New therapeutic targets in somatotropinomas: SHP2 and FGFR4

Abstract

Octreotide (OCT), a somatostatin analog, binds to the SSTR2 receptor, acting as an anti-secretory for GH and exhibiting anti-proliferative effects in somatotropinomas. In this type of tumors, the FGFR4 receptor has been described as a prognostic and therapeutic biomarker. Furthermore, studies suggest that SHP2 is a key mediator in SSTR2 and FGFR4 signaling. However, its role in tumor growth and therapeutic response in pituitary adenomas remains unknown. The objective was to evaluate whether SHP2 and FGFR4 modulate the anti-proliferative effect of OCT.
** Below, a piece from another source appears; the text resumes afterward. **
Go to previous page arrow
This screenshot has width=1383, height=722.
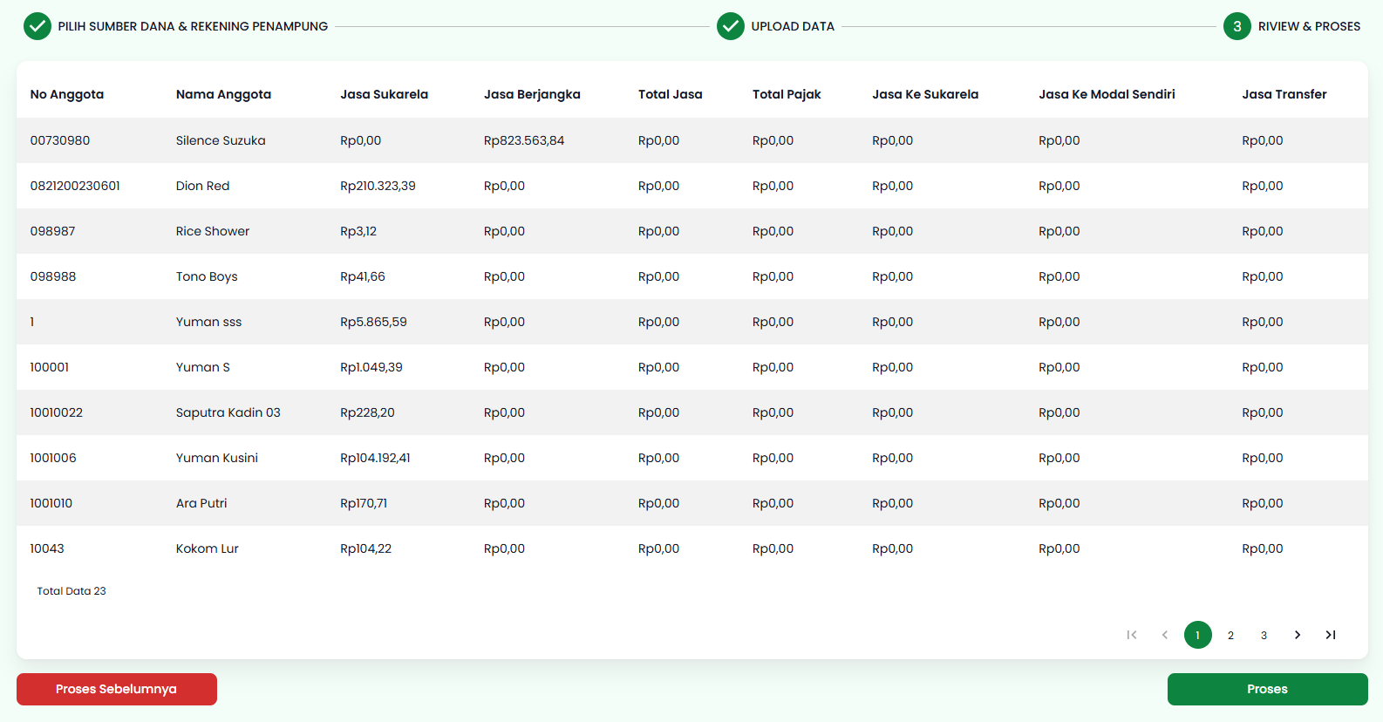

Protein expression of SHP2 and FGFR4 was assessed in 38 PitNETs (GHx9, ACTHx8, PRLx2, NFx16, normalx6) and in OCT-treated NUDE mice patient-derived tumors for 11 days using IHC and/or WB. GH3 cells and patient-derived cells were treated with OCT, the SHP2 inhibitor SHP099 (15 µM), and FGFR4 inhibitors Blu99931 or Roblitinib (50-100 nM). pSTAT3-Tyr705, pERK1/2, pAKT were analyzed by WB and IF, along with viability (MTT) and proliferation (BrdU). Bioinformatic analysis of RNA-seq GSE209903 was performed by Python. Statistical methods included ANOVA, t-test, Chi2, Pearson. RePIS No. 3390. Protocol approved by CICUAL-FCM-UNC.

Bioinformatic analysis revealed that FGFR4 is less expressed in GH tumors compared to ACTH and NF tumors, while SHP2 is uniformly expressed (p<0.0001). In our cohort, somatotropinomas exhibited higher SHP2 levels than normal tissue, without direct correlation with clinical factors. Patients treated with OCT prior to surgery showed higher FGFR4 expression than untreated patients (p<0.01). In OCT-treated mice, SHP2 levels decreased and FGFR4 levels increased (p<0.001). OCT induced SHP2 translocation to the plasma membrane and pSTAT3 translocation to the nucleus, effects that could be linked to increased FGFR4 expression after OCT treatment. In vitro, SHP2 and FGFR4 inhibitors decreased cell viability and proliferation (<0.001). SHP099 decreased STAT3-tyr705 phosphorylation levels. The antiproliferative effect of OCT was enhanced in the presence of the FGFR4 inhibitor (Blu99931).

The results suggest the therapeutic potential of SHP2 and the use of FGFR4 inhibitors to optimize OCT treatment, especially in patients with high receptor expression or therapeutic resistance.